**Exercise requirements**
Please produce an exact transcription of the lines from the one containing "The height and width of the screenshot is (1046, 926)." through the last line of the entries, leaving out every picture.

**Data to process**
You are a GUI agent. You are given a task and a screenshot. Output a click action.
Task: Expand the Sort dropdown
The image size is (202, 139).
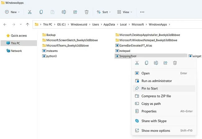[x=102, y=12]
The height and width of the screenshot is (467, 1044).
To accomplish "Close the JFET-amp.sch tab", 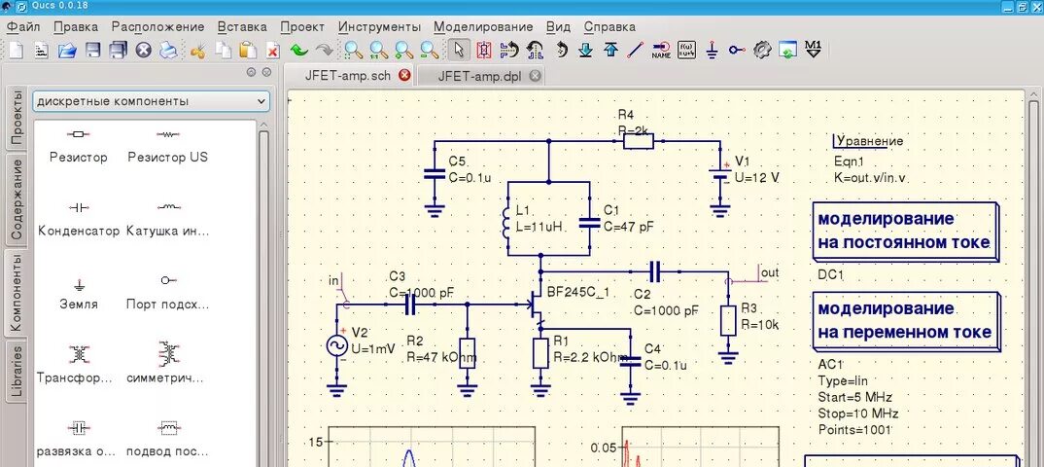I will pyautogui.click(x=404, y=75).
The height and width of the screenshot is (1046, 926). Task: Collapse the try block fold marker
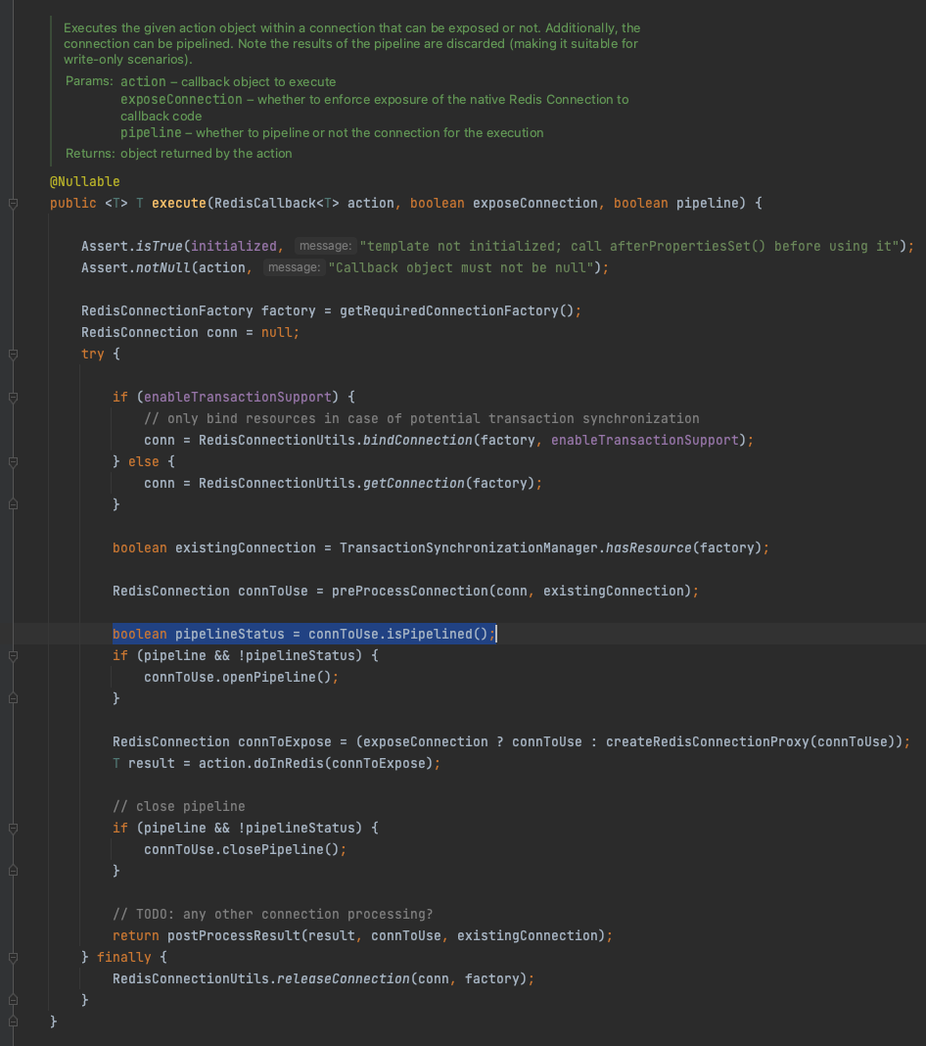(13, 355)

**Answer below**
The height and width of the screenshot is (1046, 926). Task: Collapse the try block fold marker
(13, 355)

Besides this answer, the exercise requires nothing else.